▶ Problem to work on: Report how many of the rows below contain the string "This". Give only the number.

▶ Input records:
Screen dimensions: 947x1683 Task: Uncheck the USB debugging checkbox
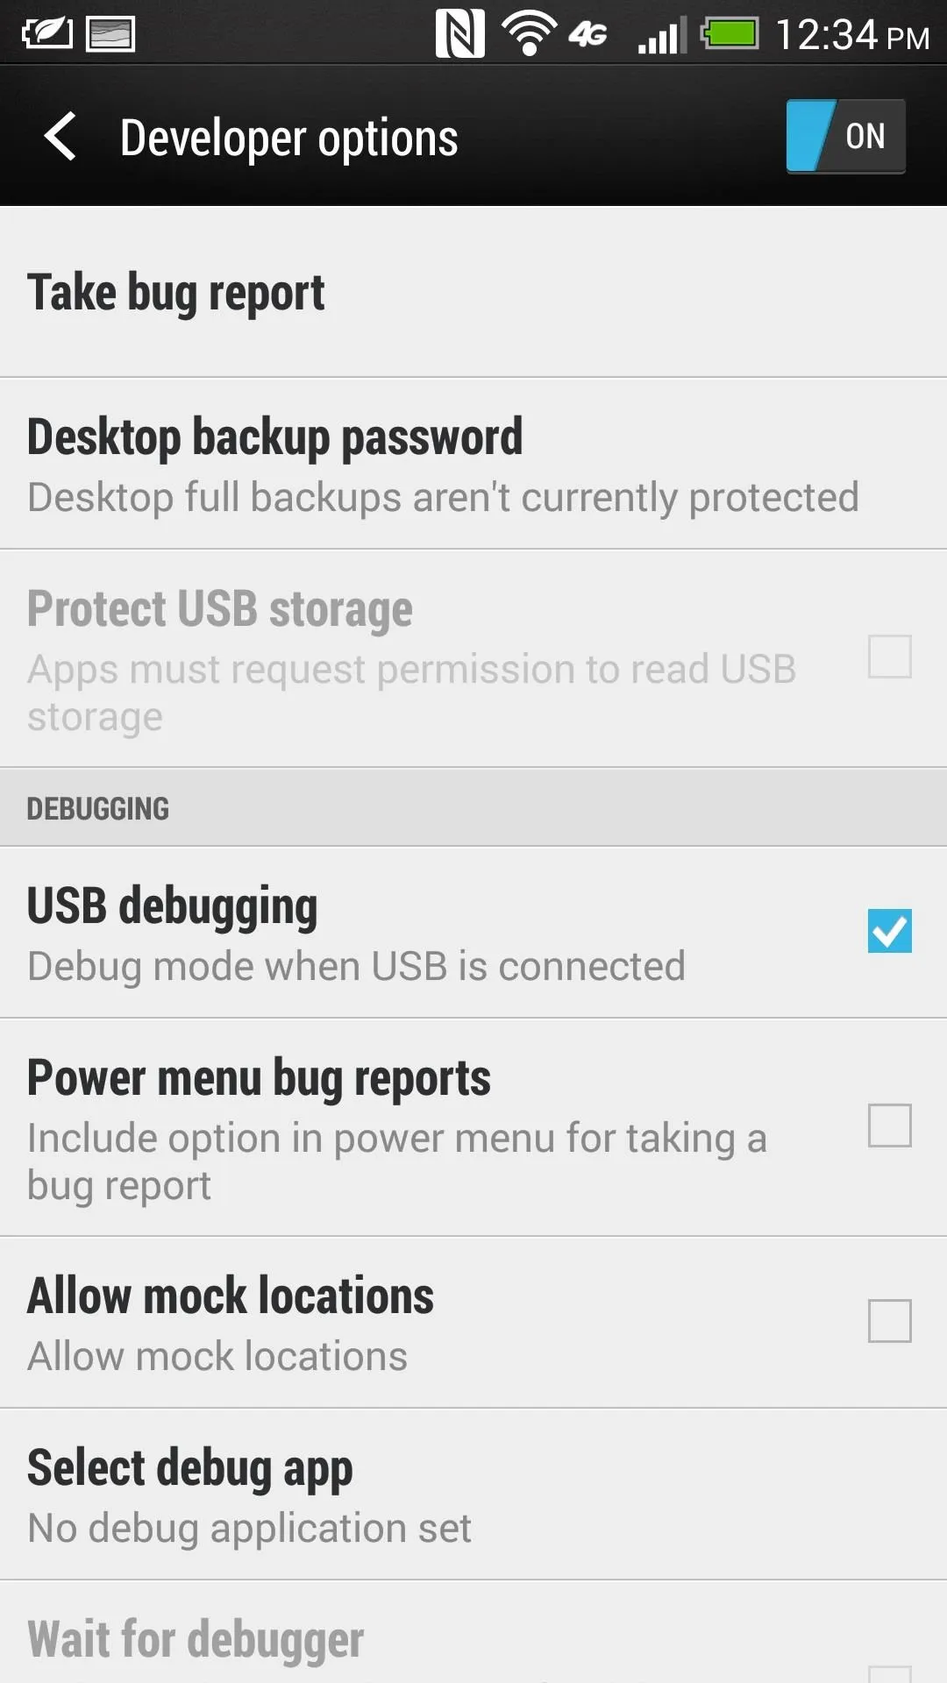click(889, 931)
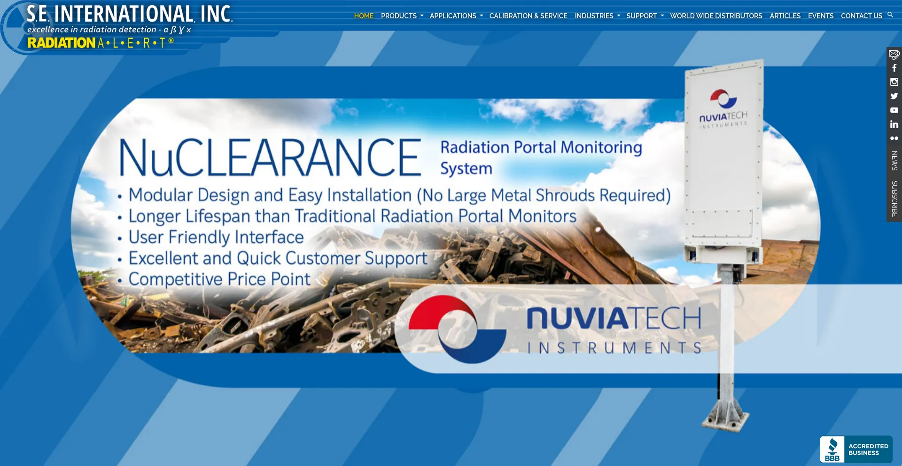
Task: Open the Articles page link
Action: coord(785,16)
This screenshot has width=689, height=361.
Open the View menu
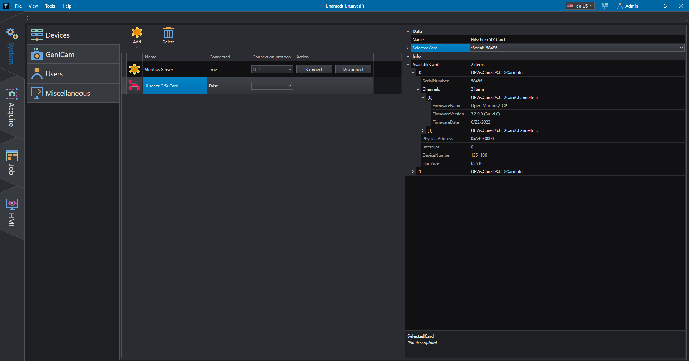(33, 6)
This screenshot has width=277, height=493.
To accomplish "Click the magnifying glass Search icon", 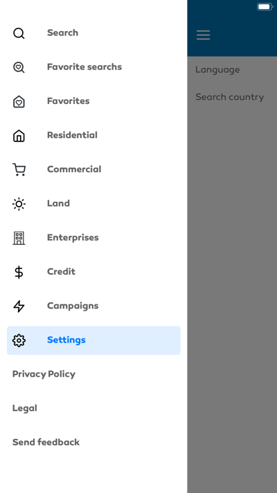I will (19, 33).
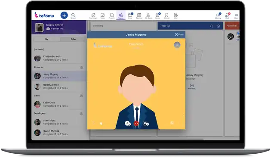Click the blue plus create button
This screenshot has width=271, height=158.
64,15
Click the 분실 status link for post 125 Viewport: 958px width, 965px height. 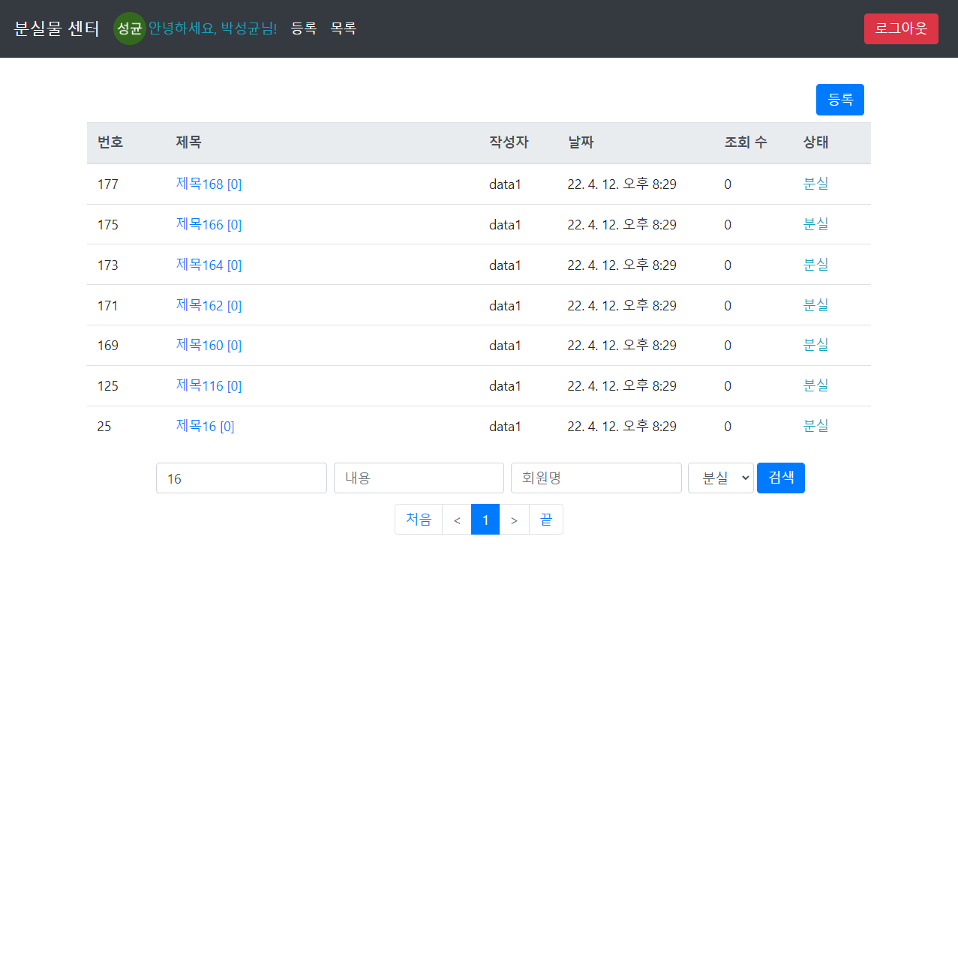815,385
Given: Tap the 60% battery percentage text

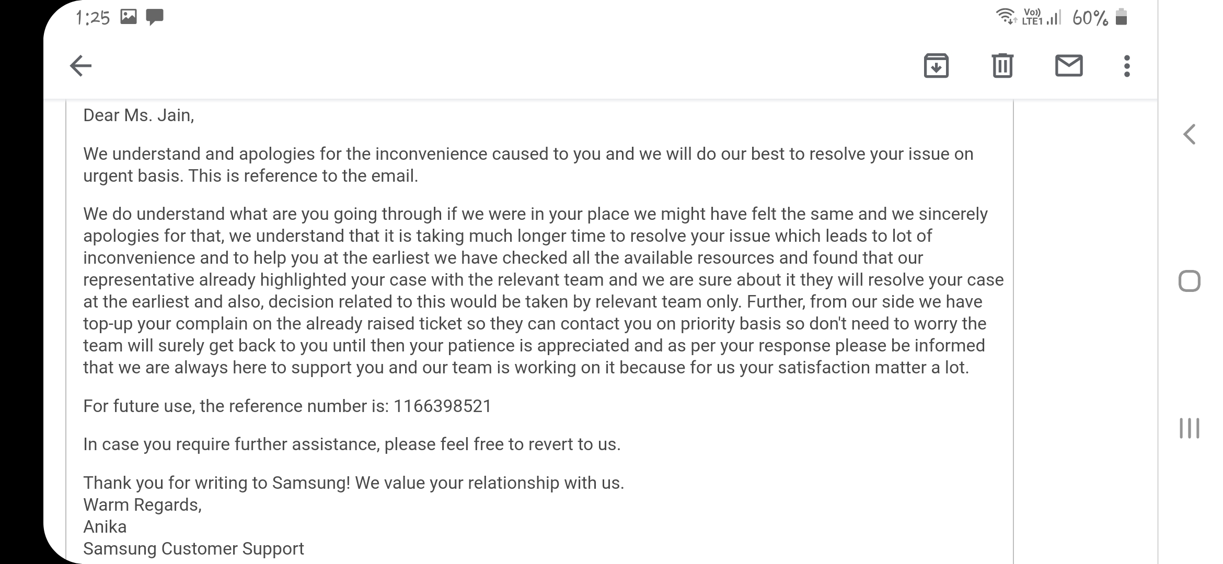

▶ Task solution: 3